** Information shown **
---

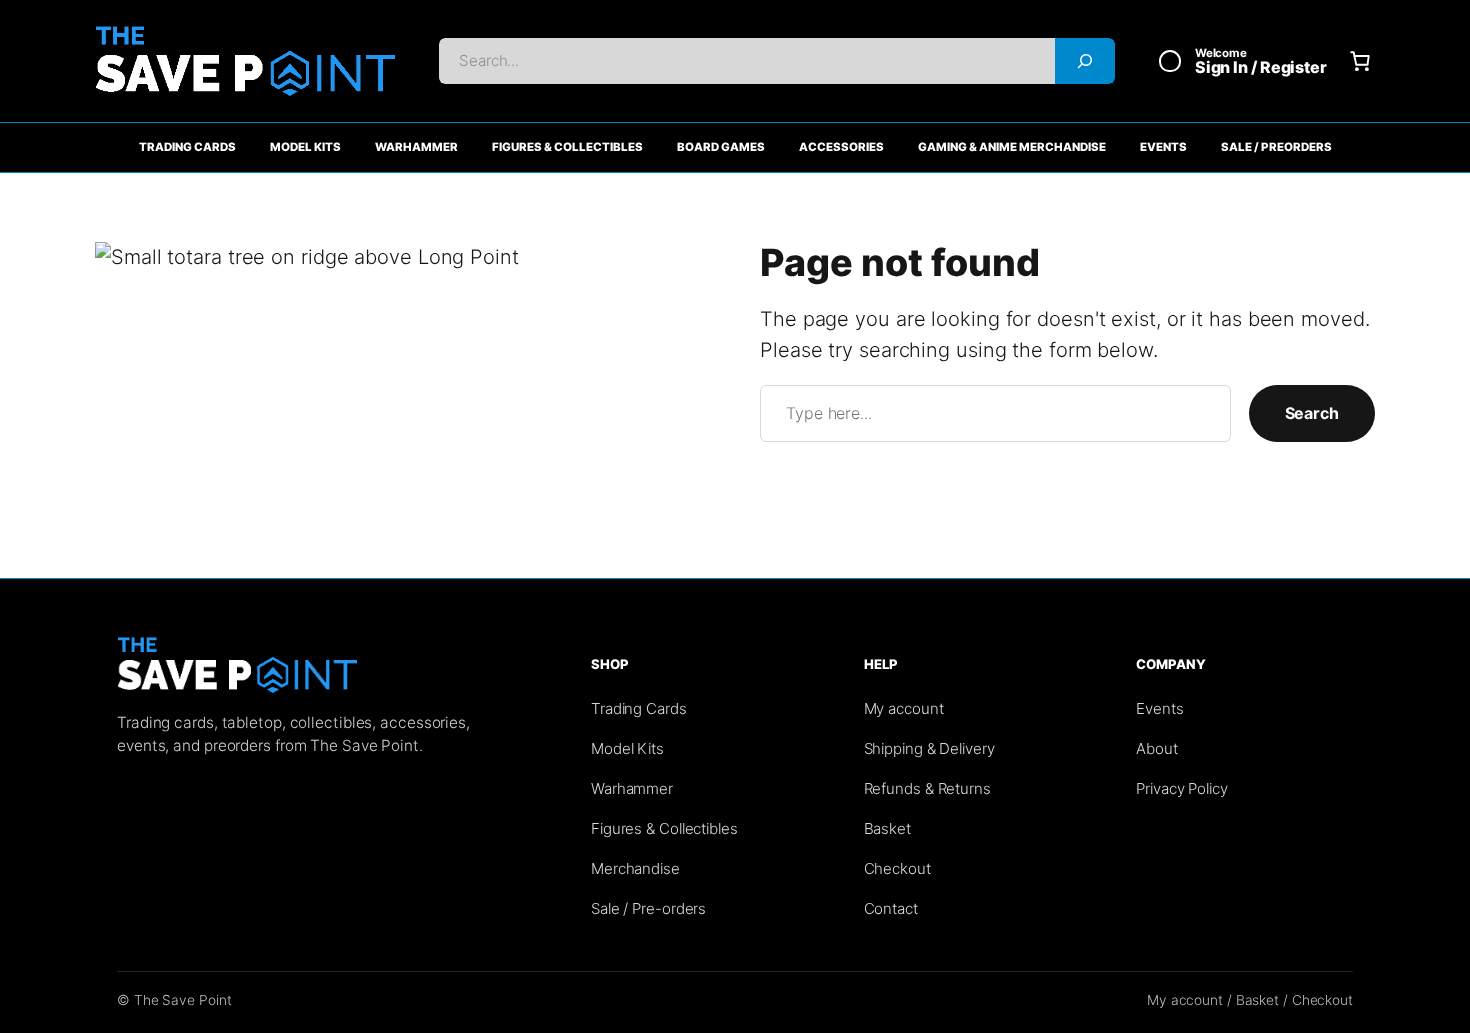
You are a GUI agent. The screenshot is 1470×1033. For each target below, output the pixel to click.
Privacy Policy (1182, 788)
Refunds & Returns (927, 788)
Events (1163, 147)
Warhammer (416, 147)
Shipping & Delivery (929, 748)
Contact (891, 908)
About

---

Give the entries again without a single change, but with no pictures.

** Problem solution **
You are a GUI agent. The screenshot is 1470×1033. For each target below, output the pixel to click.
Privacy Policy (1182, 788)
Refunds & Returns (927, 788)
Events (1163, 147)
Warhammer (416, 147)
Shipping & Delivery (929, 748)
Contact (891, 908)
About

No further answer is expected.